What to do:
Reproduce the records. Keep every word exact and include no images.

[Collection entries]
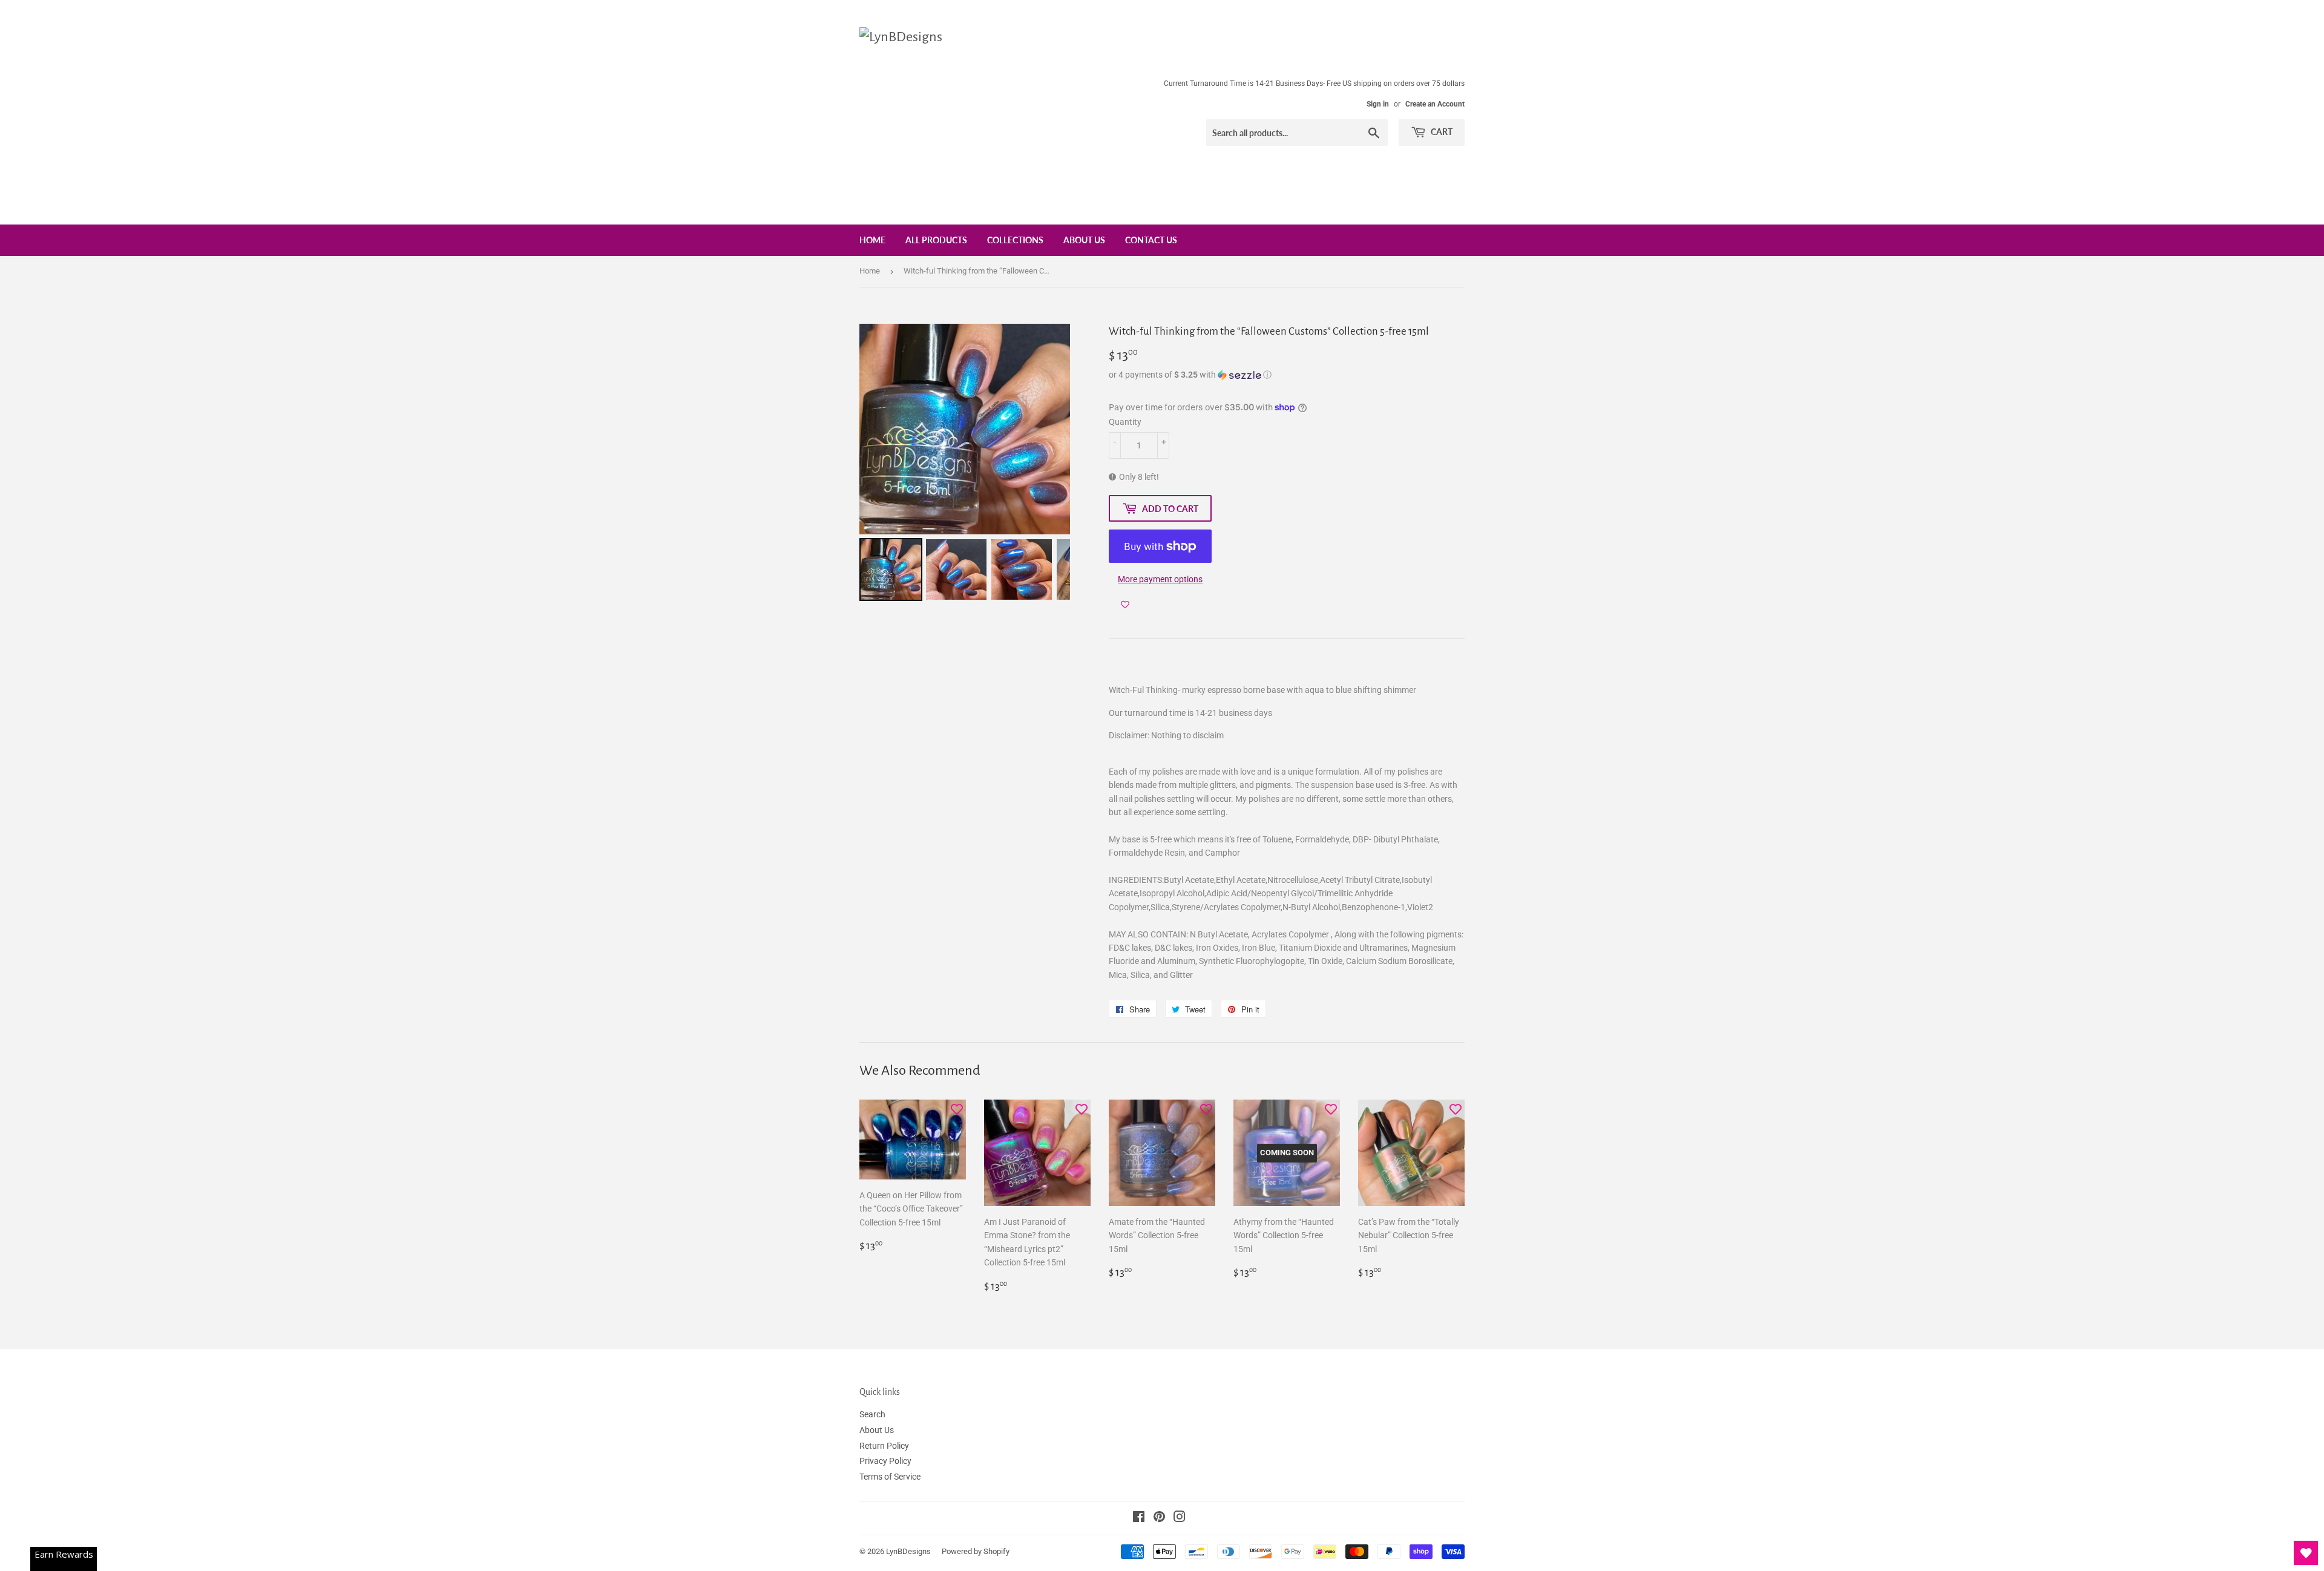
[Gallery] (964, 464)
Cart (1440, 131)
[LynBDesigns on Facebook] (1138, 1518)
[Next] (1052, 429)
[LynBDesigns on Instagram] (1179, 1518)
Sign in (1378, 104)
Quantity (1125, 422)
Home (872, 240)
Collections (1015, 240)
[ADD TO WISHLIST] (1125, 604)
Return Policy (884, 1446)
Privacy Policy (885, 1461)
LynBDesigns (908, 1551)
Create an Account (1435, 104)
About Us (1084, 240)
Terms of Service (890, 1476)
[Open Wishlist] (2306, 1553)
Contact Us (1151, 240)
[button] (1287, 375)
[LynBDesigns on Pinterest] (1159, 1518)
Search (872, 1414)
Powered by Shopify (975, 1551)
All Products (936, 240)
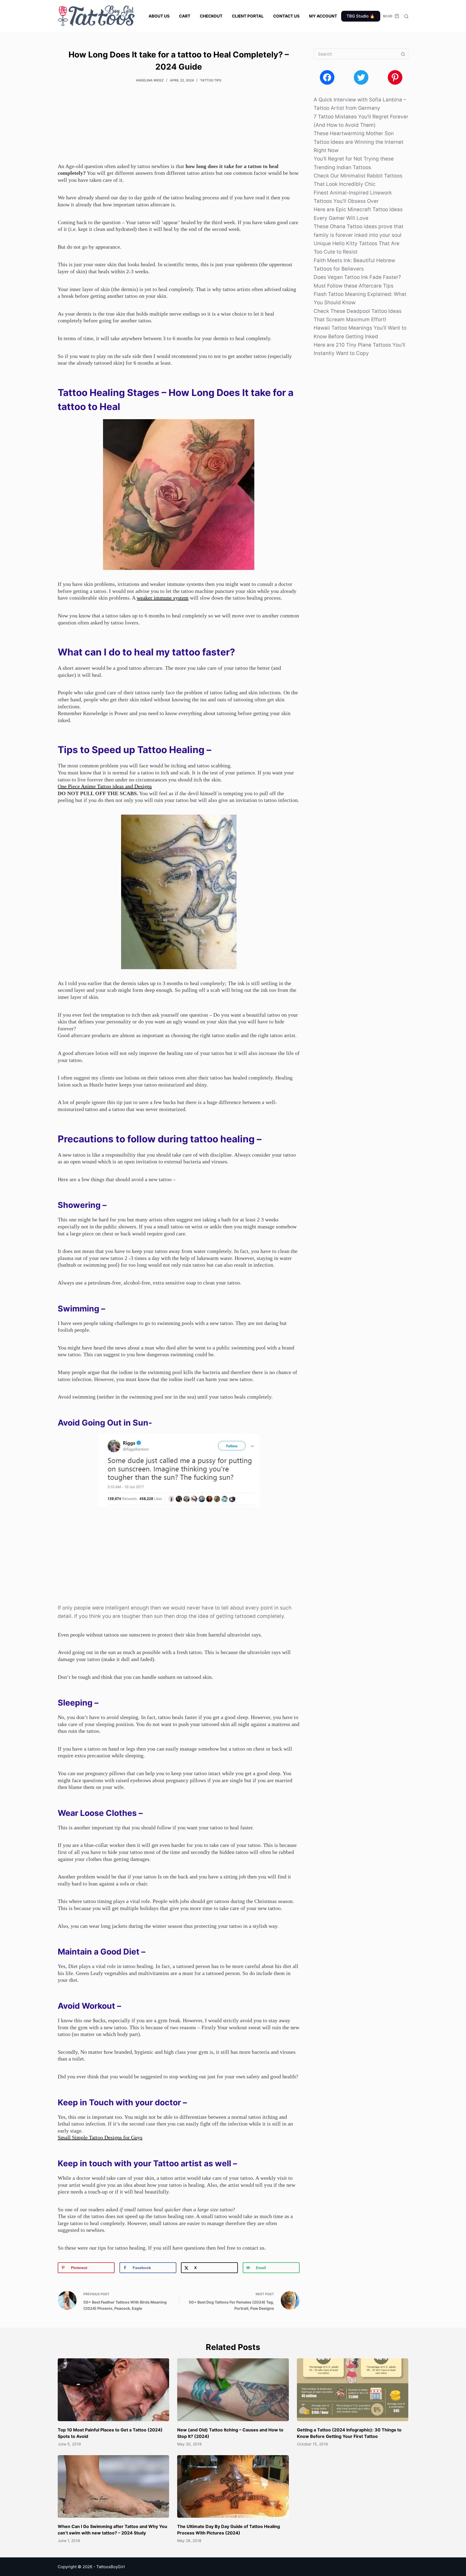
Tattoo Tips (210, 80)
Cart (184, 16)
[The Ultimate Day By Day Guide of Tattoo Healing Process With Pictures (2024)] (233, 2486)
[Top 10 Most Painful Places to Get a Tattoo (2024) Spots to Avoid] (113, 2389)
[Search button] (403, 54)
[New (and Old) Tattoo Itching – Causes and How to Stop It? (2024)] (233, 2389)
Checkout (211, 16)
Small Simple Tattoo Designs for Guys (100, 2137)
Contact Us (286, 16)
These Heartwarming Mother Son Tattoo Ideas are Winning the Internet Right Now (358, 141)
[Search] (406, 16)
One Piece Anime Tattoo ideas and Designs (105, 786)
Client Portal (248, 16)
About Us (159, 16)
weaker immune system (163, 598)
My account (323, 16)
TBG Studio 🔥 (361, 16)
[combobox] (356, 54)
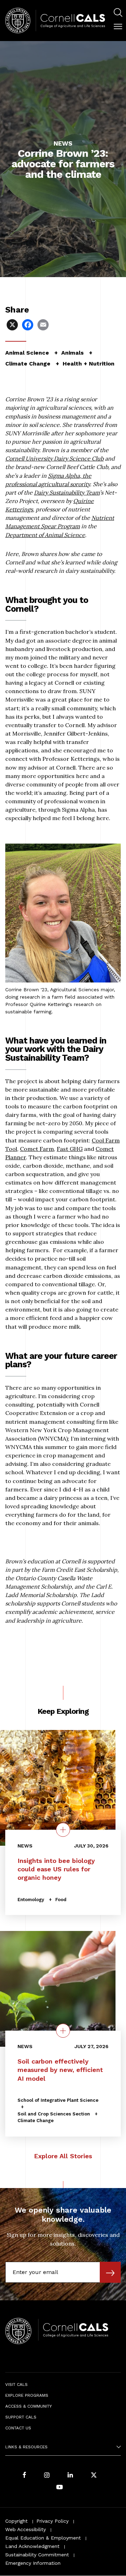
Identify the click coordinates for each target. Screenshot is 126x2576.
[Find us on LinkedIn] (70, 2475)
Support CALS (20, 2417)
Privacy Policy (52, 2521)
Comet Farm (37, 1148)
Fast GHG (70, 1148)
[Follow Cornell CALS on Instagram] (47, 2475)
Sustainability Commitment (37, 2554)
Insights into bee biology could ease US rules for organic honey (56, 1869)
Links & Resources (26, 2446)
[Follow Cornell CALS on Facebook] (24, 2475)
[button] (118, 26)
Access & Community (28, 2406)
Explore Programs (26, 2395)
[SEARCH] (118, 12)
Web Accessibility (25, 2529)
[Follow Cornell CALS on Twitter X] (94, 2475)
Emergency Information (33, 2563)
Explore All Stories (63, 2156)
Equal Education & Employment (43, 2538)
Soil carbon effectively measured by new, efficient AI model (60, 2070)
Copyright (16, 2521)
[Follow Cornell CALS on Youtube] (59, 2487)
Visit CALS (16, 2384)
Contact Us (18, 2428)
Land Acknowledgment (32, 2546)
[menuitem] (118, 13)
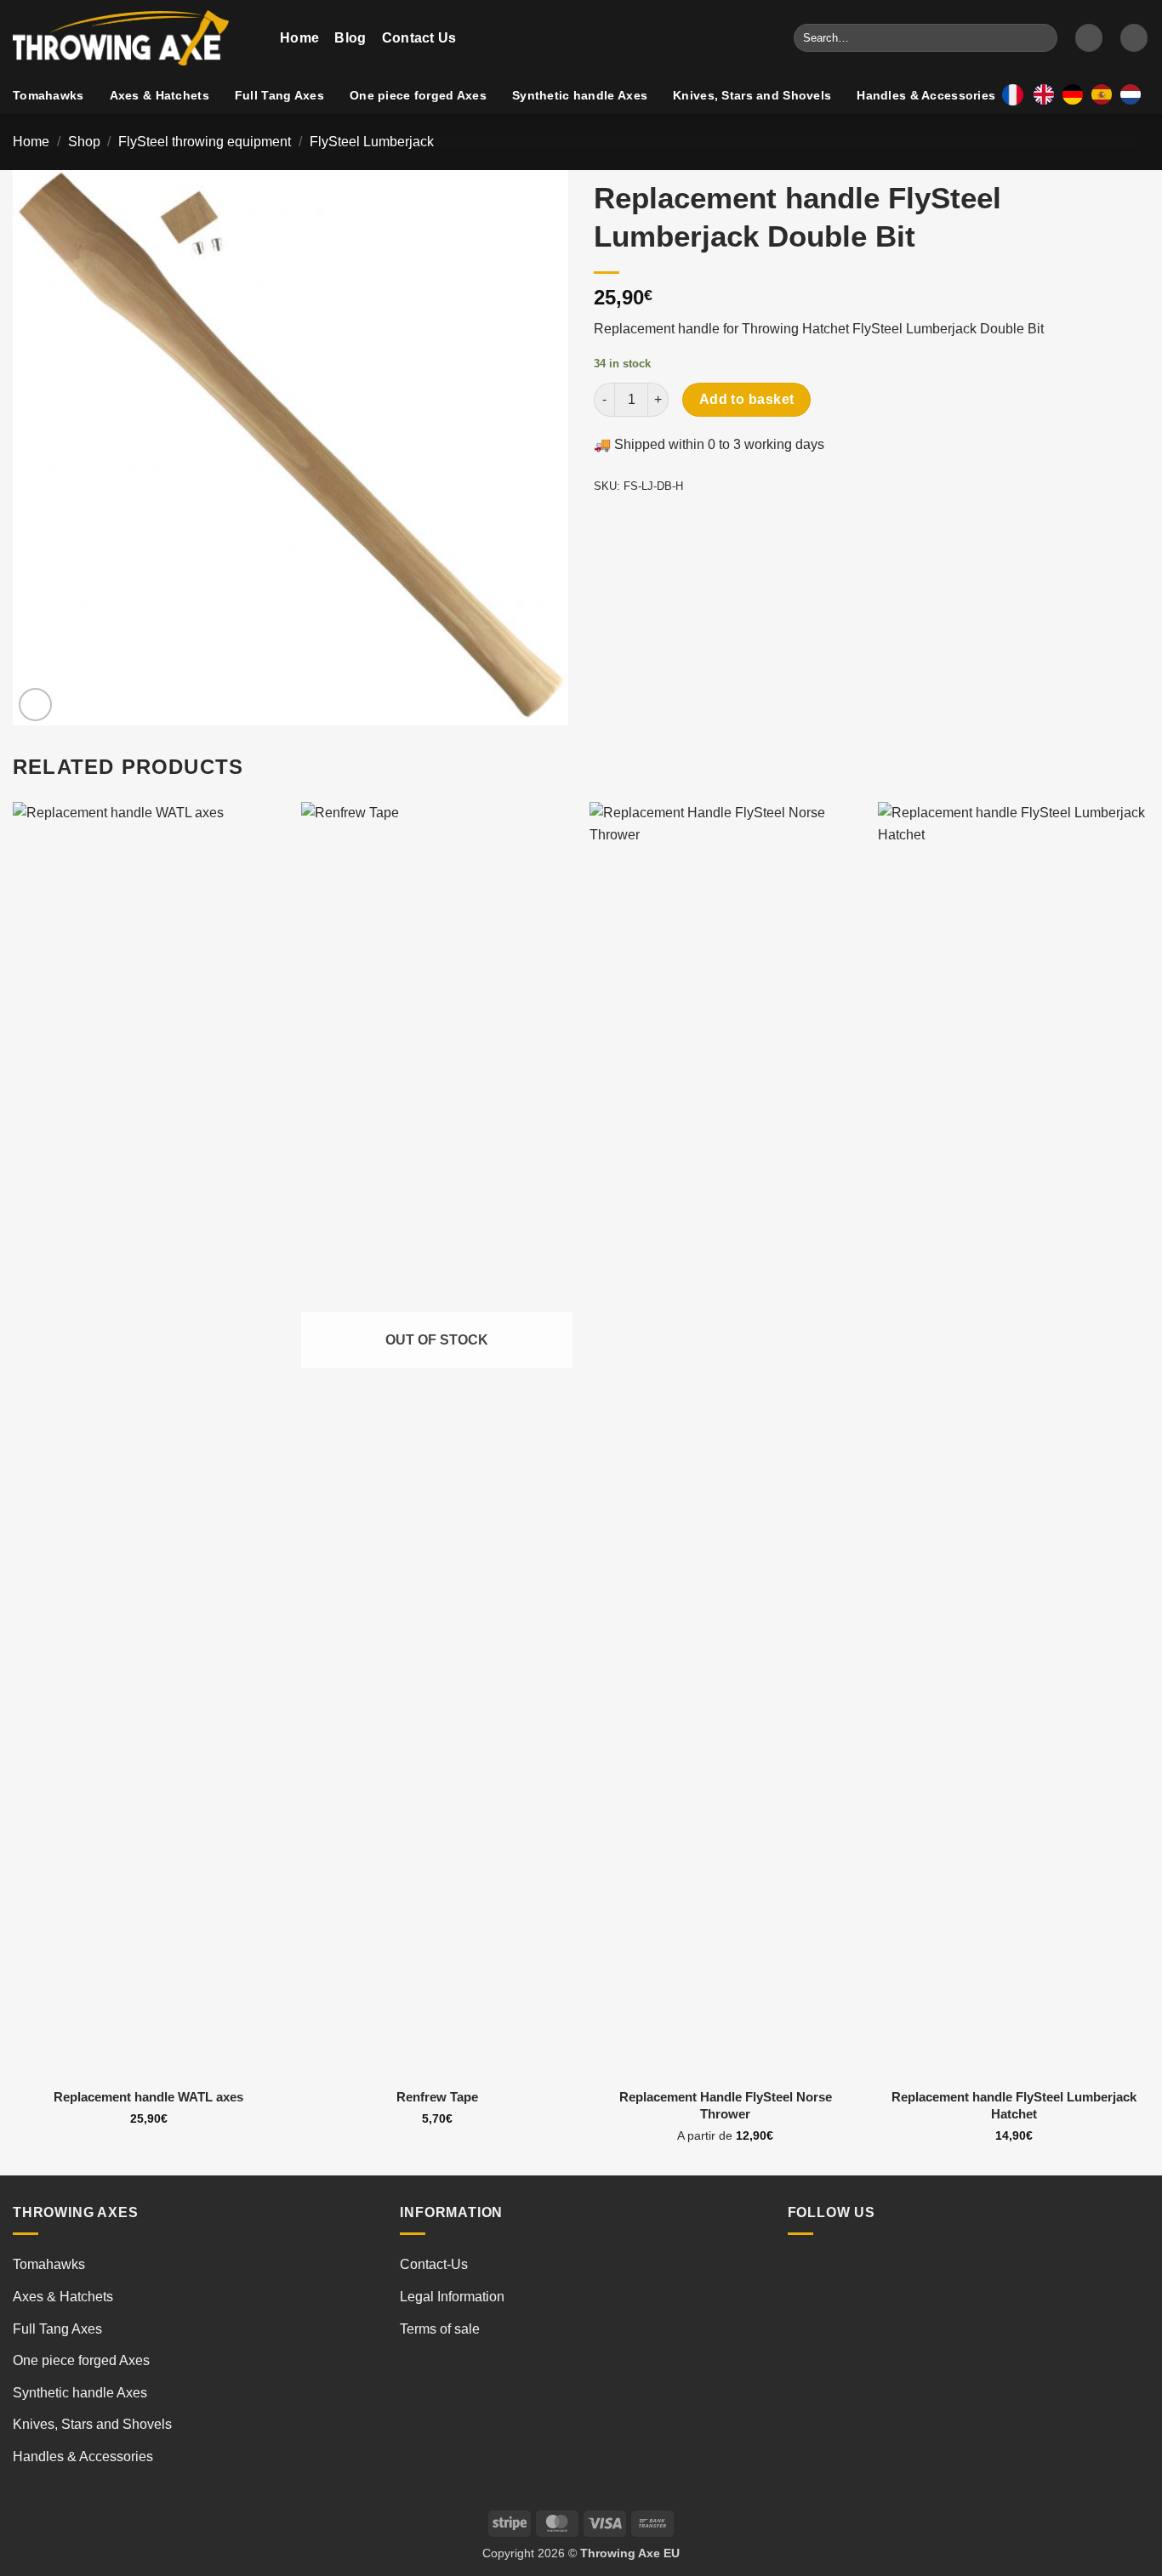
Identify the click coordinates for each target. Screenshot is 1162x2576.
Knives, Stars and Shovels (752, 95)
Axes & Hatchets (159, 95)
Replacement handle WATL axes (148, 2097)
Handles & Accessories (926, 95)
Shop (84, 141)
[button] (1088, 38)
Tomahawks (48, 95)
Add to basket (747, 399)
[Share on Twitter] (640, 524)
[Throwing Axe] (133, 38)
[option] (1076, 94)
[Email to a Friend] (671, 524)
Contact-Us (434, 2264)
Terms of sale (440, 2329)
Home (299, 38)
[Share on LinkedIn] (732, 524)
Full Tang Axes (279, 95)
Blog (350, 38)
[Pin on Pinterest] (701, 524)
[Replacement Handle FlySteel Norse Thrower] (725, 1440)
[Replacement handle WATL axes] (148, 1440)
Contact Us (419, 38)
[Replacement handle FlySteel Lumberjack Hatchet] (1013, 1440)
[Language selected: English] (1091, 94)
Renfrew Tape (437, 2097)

Answer for this exercise:
[Gallery] (964, 464)
Cart (1440, 131)
[LynBDesigns on Facebook] (1138, 1518)
[Next] (1052, 429)
[LynBDesigns on Instagram] (1179, 1518)
Sign in (1378, 104)
Quantity (1125, 422)
Home (872, 240)
Collections (1015, 240)
[ADD TO WISHLIST] (1125, 604)
Return Policy (884, 1446)
Privacy Policy (885, 1461)
LynBDesigns (908, 1551)
Create an Account (1435, 104)
About Us (1084, 240)
Terms of Service (890, 1476)
[Open Wishlist] (2306, 1553)
Contact Us (1151, 240)
[button] (1287, 375)
[LynBDesigns on Pinterest] (1159, 1518)
Search (872, 1414)
Powered by Shopify (975, 1551)
All Products (936, 240)
Tattoo Tips (210, 80)
Cart (184, 16)
[The Ultimate Day By Day Guide of Tattoo Healing Process With Pictures (2024)] (233, 2486)
[Top 10 Most Painful Places to Get a Tattoo (2024) Spots to Avoid] (113, 2389)
[Search button] (403, 54)
[New (and Old) Tattoo Itching – Causes and How to Stop It? (2024)] (233, 2389)
Checkout (211, 16)
Small Simple Tattoo Designs for Guys (100, 2137)
Contact Us (286, 16)
These Heartwarming Mother Son Tattoo Ideas are Winning the Internet Right Now (358, 141)
[Search] (406, 16)
One Piece Anime Tattoo ideas and Designs (105, 786)
Client Portal (248, 16)
About Us (159, 16)
weaker immune system (163, 598)
My account (323, 16)
TBG Studio 🔥 (361, 16)
[combobox] (356, 54)
Identify the click coordinates for each target. Screenshot is 126x2576.
[Find us on LinkedIn] (70, 2475)
Support CALS (20, 2417)
Privacy Policy (52, 2521)
Comet Farm (37, 1148)
Fast GHG (70, 1148)
[Follow Cornell CALS on Instagram] (47, 2475)
Sustainability Commitment (37, 2554)
Insights into bee biology could ease US rules for organic honey (56, 1869)
Links & Resources (26, 2446)
[Follow Cornell CALS on Facebook] (24, 2475)
[button] (118, 26)
Access & Community (28, 2406)
Explore Programs (26, 2395)
[SEARCH] (118, 12)
Web Accessibility (25, 2529)
[Follow Cornell CALS on Twitter X] (94, 2475)
Emergency Information (33, 2563)
Explore All Stories (63, 2156)
Equal Education & Employment (43, 2538)
Soil carbon effectively measured by new, efficient AI model (60, 2070)
Copyright (16, 2521)
[Follow Cornell CALS on Youtube] (59, 2487)
Visit CALS (16, 2384)
Contact Us (18, 2428)
Land Acknowledgment (32, 2546)
[menuitem] (118, 13)
Identify the click coordinates for each target. Screenshot is 1162x2576.
Knives, Stars and Shovels (752, 95)
Axes & Hatchets (159, 95)
Replacement handle WATL axes (148, 2097)
Handles & Accessories (926, 95)
Shop (84, 141)
[button] (1088, 38)
Tomahawks (48, 95)
Add to basket (747, 399)
[Share on Twitter] (640, 524)
[Throwing Axe] (133, 38)
[option] (1076, 94)
[Email to a Friend] (671, 524)
Contact-Us (434, 2264)
Terms of sale (440, 2329)
Home (299, 38)
[Share on LinkedIn] (732, 524)
Full Tang Axes (279, 95)
Blog (350, 38)
[Pin on Pinterest] (701, 524)
[Replacement Handle FlySteel Norse Thrower] (725, 1440)
[Replacement handle WATL axes] (148, 1440)
Contact Us (419, 38)
[Replacement handle FlySteel Lumberjack Hatchet] (1013, 1440)
[Language selected: English] (1091, 94)
Renfrew Tape (437, 2097)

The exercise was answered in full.